#### PROBLEM DETAILS:
Give again, unaltered, the lines of the listing below that run from the line having "Viewport: 600px width, 400px height." through the line having "Open the emoji reactions icon".

#### DATA TO PROCESS:
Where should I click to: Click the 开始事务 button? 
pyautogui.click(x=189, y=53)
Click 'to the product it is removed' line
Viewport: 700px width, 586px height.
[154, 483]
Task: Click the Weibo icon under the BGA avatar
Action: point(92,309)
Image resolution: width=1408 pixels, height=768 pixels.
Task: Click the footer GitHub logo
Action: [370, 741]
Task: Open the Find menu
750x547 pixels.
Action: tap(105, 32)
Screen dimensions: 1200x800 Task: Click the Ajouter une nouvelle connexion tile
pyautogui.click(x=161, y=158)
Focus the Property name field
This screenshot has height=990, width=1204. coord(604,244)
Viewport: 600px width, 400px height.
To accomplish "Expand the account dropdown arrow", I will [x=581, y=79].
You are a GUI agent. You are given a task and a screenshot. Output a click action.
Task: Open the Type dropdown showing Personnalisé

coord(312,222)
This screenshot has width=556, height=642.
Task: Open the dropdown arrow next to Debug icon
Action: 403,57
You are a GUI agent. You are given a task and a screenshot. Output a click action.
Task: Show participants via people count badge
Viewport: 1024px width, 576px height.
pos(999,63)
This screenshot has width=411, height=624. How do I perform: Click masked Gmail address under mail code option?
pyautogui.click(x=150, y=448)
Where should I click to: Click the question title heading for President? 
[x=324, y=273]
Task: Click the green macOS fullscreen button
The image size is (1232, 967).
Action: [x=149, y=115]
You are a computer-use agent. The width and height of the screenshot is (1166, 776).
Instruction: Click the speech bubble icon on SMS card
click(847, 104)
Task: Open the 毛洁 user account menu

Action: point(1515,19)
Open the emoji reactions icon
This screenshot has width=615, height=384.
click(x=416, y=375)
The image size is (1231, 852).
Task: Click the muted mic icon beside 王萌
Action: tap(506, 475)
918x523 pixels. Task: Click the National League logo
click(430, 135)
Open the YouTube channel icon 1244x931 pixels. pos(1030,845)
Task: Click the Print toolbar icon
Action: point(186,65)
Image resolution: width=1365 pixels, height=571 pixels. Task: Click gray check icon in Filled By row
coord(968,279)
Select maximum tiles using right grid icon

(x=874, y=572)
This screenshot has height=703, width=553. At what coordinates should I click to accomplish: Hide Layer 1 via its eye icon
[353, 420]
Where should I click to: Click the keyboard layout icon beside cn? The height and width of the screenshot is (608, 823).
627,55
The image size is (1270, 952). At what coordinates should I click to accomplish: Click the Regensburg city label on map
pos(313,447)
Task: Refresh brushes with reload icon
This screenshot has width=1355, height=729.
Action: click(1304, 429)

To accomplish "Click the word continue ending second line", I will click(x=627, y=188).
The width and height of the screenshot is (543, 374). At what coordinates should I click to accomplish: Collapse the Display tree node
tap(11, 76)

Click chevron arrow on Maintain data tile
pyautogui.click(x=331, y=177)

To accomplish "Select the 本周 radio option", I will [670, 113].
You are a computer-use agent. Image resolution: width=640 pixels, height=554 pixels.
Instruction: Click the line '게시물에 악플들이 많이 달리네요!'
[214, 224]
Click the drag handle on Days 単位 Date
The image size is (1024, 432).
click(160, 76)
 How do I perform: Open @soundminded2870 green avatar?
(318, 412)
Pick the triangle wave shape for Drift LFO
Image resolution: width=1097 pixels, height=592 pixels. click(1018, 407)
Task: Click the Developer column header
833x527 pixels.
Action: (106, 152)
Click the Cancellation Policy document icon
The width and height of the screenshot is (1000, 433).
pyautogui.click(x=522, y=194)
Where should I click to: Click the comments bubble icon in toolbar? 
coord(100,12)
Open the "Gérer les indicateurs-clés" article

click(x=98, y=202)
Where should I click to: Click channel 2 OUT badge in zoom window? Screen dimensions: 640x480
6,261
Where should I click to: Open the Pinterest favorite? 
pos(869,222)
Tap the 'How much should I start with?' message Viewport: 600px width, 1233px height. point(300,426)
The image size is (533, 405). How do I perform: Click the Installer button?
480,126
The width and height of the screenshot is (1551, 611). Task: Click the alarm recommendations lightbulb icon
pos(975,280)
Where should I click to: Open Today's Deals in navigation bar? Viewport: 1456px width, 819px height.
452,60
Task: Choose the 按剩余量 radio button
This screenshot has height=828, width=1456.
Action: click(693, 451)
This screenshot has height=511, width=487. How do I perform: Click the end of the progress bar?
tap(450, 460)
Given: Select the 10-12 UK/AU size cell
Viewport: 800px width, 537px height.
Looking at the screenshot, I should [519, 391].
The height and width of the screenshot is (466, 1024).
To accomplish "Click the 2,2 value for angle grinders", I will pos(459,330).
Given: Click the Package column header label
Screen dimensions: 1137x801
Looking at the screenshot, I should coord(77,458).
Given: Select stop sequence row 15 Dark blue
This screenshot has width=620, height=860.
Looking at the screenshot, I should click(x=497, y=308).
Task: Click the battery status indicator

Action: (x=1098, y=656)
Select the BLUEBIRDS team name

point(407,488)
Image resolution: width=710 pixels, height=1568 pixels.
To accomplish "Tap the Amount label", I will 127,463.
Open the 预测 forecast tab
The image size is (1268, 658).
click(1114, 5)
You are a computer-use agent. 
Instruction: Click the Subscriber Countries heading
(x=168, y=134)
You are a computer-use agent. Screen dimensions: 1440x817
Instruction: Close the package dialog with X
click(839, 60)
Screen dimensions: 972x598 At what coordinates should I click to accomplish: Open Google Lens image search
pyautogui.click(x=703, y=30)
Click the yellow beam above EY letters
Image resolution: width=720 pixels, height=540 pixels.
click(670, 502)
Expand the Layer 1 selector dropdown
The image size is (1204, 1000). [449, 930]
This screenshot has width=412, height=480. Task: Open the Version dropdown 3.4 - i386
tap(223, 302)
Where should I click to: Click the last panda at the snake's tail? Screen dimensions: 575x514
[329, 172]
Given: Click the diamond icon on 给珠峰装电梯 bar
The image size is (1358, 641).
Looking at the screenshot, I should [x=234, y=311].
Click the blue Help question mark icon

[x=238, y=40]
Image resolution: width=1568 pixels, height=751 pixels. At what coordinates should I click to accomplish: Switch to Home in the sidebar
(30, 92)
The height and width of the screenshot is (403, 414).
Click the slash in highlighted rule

#### REPLY TO THE TASK:
Viewport: 600px width, 400px height.
To accomplish "Expand the account dropdown arrow", I will [x=581, y=79].
You are a GUI agent. You are given a task and a screenshot. Output a click action.
Task: Open the Type dropdown showing Personnalisé

coord(312,222)
This screenshot has width=556, height=642.
Task: Open the dropdown arrow next to Debug icon
Action: 403,57
You are a GUI agent. You are given a task and a screenshot. Output a click action.
Task: Show participants via people count badge
Viewport: 1024px width, 576px height.
pos(999,63)
This screenshot has width=411, height=624. How do I perform: Click masked Gmail address under mail code option?
pyautogui.click(x=150, y=448)
Where should I click to: Click the question title heading for President? 
[x=324, y=273]
Task: Click the green macOS fullscreen button
The image size is (1232, 967).
Action: [x=149, y=115]
You are a computer-use agent. The width and height of the screenshot is (1166, 776).
Instruction: Click the speech bubble icon on SMS card
click(847, 104)
Task: Open the 毛洁 user account menu

Action: point(1515,19)
Open the emoji reactions icon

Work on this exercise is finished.